DATASET EXTRACT:
## Start
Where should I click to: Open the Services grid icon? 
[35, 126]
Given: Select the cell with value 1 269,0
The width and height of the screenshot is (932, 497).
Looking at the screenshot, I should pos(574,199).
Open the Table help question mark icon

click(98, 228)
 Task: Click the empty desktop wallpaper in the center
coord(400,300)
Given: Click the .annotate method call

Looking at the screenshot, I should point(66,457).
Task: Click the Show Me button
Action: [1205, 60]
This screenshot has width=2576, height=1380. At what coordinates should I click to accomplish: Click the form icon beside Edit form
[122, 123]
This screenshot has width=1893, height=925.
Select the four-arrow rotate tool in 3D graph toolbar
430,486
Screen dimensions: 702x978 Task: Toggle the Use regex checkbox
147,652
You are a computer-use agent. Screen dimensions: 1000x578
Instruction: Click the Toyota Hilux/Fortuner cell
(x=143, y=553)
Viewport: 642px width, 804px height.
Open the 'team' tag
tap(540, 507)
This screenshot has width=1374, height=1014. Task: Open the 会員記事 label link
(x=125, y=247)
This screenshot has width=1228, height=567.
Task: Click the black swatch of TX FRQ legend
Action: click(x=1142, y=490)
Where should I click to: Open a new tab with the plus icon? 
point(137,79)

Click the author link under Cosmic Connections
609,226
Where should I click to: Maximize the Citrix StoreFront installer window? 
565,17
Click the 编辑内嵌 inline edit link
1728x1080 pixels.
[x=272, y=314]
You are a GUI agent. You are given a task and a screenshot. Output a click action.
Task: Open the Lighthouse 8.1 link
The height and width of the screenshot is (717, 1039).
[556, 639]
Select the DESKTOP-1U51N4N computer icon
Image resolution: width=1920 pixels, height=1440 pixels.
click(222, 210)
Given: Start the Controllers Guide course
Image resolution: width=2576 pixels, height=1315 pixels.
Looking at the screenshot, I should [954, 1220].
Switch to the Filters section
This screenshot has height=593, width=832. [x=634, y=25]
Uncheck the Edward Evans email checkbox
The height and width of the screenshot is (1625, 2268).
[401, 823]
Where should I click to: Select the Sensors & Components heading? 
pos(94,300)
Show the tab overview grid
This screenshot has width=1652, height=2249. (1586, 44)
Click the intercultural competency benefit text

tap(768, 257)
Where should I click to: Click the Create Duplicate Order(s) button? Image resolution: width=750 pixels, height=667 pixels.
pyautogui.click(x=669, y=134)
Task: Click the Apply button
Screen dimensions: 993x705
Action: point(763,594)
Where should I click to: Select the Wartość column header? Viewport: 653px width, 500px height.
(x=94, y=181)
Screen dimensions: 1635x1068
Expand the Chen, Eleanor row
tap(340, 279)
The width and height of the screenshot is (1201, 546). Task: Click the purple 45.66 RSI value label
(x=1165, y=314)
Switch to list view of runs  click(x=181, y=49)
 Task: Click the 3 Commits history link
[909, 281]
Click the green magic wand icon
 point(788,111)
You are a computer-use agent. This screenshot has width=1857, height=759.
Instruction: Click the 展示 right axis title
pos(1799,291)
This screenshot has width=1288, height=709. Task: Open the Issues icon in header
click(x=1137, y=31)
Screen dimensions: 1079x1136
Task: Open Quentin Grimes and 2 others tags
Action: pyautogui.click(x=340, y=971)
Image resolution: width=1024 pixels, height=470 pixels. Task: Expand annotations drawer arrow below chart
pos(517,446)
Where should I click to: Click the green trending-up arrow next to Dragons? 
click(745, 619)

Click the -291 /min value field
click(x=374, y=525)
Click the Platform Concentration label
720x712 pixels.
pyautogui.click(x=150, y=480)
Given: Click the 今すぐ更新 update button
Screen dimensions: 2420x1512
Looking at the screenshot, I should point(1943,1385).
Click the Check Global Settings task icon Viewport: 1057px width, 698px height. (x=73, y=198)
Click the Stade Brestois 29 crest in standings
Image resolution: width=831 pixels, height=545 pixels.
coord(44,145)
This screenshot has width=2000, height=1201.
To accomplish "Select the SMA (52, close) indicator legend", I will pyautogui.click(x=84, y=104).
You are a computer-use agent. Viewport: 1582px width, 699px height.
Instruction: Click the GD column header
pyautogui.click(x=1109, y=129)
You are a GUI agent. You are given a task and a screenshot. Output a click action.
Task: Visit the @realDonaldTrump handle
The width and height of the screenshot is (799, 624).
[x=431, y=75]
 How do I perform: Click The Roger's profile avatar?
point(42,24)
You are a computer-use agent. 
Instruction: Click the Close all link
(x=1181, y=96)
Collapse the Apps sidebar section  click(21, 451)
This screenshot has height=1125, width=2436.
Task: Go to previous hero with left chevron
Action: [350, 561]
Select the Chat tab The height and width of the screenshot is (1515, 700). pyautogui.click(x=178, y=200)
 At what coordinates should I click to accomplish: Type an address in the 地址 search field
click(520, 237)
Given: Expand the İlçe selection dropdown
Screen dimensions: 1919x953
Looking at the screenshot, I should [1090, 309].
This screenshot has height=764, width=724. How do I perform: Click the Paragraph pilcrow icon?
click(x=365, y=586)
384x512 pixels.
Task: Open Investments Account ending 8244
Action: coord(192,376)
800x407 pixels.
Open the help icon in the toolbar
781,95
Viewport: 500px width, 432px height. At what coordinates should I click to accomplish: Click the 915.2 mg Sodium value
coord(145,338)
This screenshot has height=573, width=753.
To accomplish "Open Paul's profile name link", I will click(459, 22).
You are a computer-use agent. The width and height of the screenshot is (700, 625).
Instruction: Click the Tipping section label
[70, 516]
## End
DIRECTIONS FOR THIS TASK: Quote the entries verbatim, starting with the line that contains "Switch to the Filters section" and going on through the line that contains "Action: point(763,594)", both lines included.

EXERCISE ANSWER:
Switch to the Filters section
This screenshot has height=593, width=832. [x=634, y=25]
Uncheck the Edward Evans email checkbox
The height and width of the screenshot is (1625, 2268).
[401, 823]
Where should I click to: Select the Sensors & Components heading? 
pos(94,300)
Show the tab overview grid
This screenshot has width=1652, height=2249. (1586, 44)
Click the intercultural competency benefit text

tap(768, 257)
Where should I click to: Click the Create Duplicate Order(s) button? Image resolution: width=750 pixels, height=667 pixels.
pyautogui.click(x=669, y=134)
Task: Click the Apply button
Screen dimensions: 993x705
Action: point(763,594)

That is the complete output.